A celles et ceux convaincus qu’un projet de société du lien est nécessaire, nous lançons cet appel à porter ensemble un Revenu d’autonomie qui permette de travailler et vivre dignement, sans condition.

(1) Le compte professionnel de prévention de la pénibilité (C3P) a été renommé compte personnel de prévention (C2P), recul majeur pour la dignité des travailleurs.

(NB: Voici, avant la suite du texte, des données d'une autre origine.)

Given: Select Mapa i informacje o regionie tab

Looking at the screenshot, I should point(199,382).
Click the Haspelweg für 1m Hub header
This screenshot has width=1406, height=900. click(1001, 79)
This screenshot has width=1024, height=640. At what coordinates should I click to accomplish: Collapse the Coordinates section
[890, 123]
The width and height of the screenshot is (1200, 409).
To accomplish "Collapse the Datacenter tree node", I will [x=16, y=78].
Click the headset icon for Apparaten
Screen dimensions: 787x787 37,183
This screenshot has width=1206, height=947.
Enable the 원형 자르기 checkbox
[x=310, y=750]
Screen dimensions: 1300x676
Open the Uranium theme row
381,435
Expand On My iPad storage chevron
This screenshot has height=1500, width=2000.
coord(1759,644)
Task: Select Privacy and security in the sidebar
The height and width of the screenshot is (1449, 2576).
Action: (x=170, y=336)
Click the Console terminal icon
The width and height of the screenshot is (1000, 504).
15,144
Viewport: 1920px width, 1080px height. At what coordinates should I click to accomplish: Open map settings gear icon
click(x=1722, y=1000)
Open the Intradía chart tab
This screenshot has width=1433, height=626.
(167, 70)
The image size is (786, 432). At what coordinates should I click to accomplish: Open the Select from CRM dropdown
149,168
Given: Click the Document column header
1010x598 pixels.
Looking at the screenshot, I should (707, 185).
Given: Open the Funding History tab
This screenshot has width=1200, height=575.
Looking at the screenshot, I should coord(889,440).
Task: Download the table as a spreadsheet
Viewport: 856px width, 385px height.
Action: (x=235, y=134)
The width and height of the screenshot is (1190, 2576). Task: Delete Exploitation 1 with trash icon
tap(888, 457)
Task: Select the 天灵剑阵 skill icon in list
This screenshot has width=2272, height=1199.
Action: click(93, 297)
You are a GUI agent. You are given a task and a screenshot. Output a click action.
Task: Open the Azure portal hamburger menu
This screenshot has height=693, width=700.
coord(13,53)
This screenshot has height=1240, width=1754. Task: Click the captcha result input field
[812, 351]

Les présidentes et les présidents des conseils départementaux cosignataires Jean-Luc Gleyze de la Gironde, Chaynesse Khirouni de la Meurthe-et-Moselle, Sophie Borderie du Lot-et-Garonne, Xavier Fortinon des Landes, Françoise Laurent-Perrigot du Gard, Michel Ménard de la Loire-Atlantique, Fabien Bazin de la Nièvre, Philippe Dupouy du Gers, Sébastien Vincini de la Haute-Garonne, Jean-Luc Chenut d’Ille-et-Vilaine, Kléber Mesquida de l’Hérault, Germinal Peiro de la Dordogne, Jean-Claude Leblois de Haute-Vienne, Hermeline Malherbe des Pyrénées-Orientales, Christophe Ramond du Tarn, Hélène Sandragné de l’Aude et Stéphane Troussel de la Seine-Saint-Denis.